What to produce: In full and without alteration, print the entries.

Stored dataset items
● ● ● ● ●

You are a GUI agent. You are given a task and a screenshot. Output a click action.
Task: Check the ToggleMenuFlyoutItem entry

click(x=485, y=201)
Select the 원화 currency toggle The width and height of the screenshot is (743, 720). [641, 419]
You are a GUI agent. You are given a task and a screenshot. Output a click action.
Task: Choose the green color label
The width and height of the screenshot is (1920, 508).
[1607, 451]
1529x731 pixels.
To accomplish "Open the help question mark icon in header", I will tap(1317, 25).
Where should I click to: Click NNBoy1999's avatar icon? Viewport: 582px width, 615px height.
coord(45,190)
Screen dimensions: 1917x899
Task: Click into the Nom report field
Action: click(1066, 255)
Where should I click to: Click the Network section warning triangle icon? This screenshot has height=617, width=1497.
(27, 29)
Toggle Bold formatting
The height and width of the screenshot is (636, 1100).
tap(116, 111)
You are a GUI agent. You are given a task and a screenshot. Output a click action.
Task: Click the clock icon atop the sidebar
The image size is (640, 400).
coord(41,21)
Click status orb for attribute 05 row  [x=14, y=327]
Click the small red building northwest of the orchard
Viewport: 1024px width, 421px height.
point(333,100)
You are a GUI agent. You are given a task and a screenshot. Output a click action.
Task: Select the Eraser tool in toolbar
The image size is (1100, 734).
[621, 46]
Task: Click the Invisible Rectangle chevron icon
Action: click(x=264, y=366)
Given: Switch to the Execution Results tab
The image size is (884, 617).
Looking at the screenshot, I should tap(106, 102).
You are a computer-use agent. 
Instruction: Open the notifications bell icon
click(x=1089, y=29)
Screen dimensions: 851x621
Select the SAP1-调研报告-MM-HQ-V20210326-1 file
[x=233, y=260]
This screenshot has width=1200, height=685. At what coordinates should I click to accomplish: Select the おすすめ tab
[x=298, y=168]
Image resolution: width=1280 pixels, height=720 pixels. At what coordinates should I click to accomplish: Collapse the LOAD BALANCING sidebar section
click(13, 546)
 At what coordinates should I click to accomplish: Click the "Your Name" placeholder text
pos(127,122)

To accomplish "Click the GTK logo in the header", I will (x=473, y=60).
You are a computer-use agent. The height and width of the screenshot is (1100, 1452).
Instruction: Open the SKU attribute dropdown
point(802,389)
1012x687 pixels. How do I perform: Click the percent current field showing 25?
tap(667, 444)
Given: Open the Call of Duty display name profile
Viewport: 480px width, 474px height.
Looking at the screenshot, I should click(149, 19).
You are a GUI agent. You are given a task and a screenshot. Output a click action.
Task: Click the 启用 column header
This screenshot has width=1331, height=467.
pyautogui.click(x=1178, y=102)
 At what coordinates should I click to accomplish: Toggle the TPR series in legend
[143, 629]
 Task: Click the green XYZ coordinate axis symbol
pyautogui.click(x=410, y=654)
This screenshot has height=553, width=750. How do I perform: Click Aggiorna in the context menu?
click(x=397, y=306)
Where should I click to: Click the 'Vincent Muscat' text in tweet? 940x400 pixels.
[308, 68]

● ● ● ● ●

Answer box:
You are a GUI agent. You are given a task and a screenshot. Output a click action.
Task: Check the ToggleMenuFlyoutItem entry

click(x=485, y=201)
Select the 원화 currency toggle The width and height of the screenshot is (743, 720). [641, 419]
You are a GUI agent. You are given a task and a screenshot. Output a click action.
Task: Choose the green color label
The width and height of the screenshot is (1920, 508).
[1607, 451]
1529x731 pixels.
To accomplish "Open the help question mark icon in header", I will tap(1317, 25).
Where should I click to: Click NNBoy1999's avatar icon? Viewport: 582px width, 615px height.
coord(45,190)
Screen dimensions: 1917x899
Task: Click into the Nom report field
Action: click(1066, 255)
Where should I click to: Click the Network section warning triangle icon? This screenshot has height=617, width=1497.
(27, 29)
Toggle Bold formatting
The height and width of the screenshot is (636, 1100).
tap(116, 111)
You are a GUI agent. You are given a task and a screenshot. Output a click action.
Task: Click the clock icon atop the sidebar
The image size is (640, 400).
coord(41,21)
Click status orb for attribute 05 row  [x=14, y=327]
Click the small red building northwest of the orchard
Viewport: 1024px width, 421px height.
point(333,100)
You are a GUI agent. You are given a task and a screenshot. Output a click action.
Task: Select the Eraser tool in toolbar
The image size is (1100, 734).
[621, 46]
Task: Click the Invisible Rectangle chevron icon
Action: click(x=264, y=366)
Given: Switch to the Execution Results tab
The image size is (884, 617).
Looking at the screenshot, I should tap(106, 102).
You are a computer-use agent. 
Instruction: Open the notifications bell icon
click(x=1089, y=29)
Screen dimensions: 851x621
Select the SAP1-调研报告-MM-HQ-V20210326-1 file
[x=233, y=260]
This screenshot has width=1200, height=685. At what coordinates should I click to accomplish: Select the おすすめ tab
[x=298, y=168]
Image resolution: width=1280 pixels, height=720 pixels. At what coordinates should I click to accomplish: Collapse the LOAD BALANCING sidebar section
click(13, 546)
 At what coordinates should I click to accomplish: Click the "Your Name" placeholder text
pos(127,122)

To accomplish "Click the GTK logo in the header", I will (x=473, y=60).
You are a computer-use agent. The height and width of the screenshot is (1100, 1452).
Instruction: Open the SKU attribute dropdown
point(802,389)
1012x687 pixels. How do I perform: Click the percent current field showing 25?
tap(667, 444)
Given: Open the Call of Duty display name profile
Viewport: 480px width, 474px height.
Looking at the screenshot, I should click(149, 19).
You are a GUI agent. You are given a task and a screenshot. Output a click action.
Task: Click the 启用 column header
This screenshot has width=1331, height=467.
pyautogui.click(x=1178, y=102)
 At what coordinates should I click to accomplish: Toggle the TPR series in legend
[143, 629]
 Task: Click the green XYZ coordinate axis symbol
pyautogui.click(x=410, y=654)
This screenshot has height=553, width=750. How do I perform: Click Aggiorna in the context menu?
click(x=397, y=306)
Where should I click to: Click the 'Vincent Muscat' text in tweet? 940x400 pixels.
[308, 68]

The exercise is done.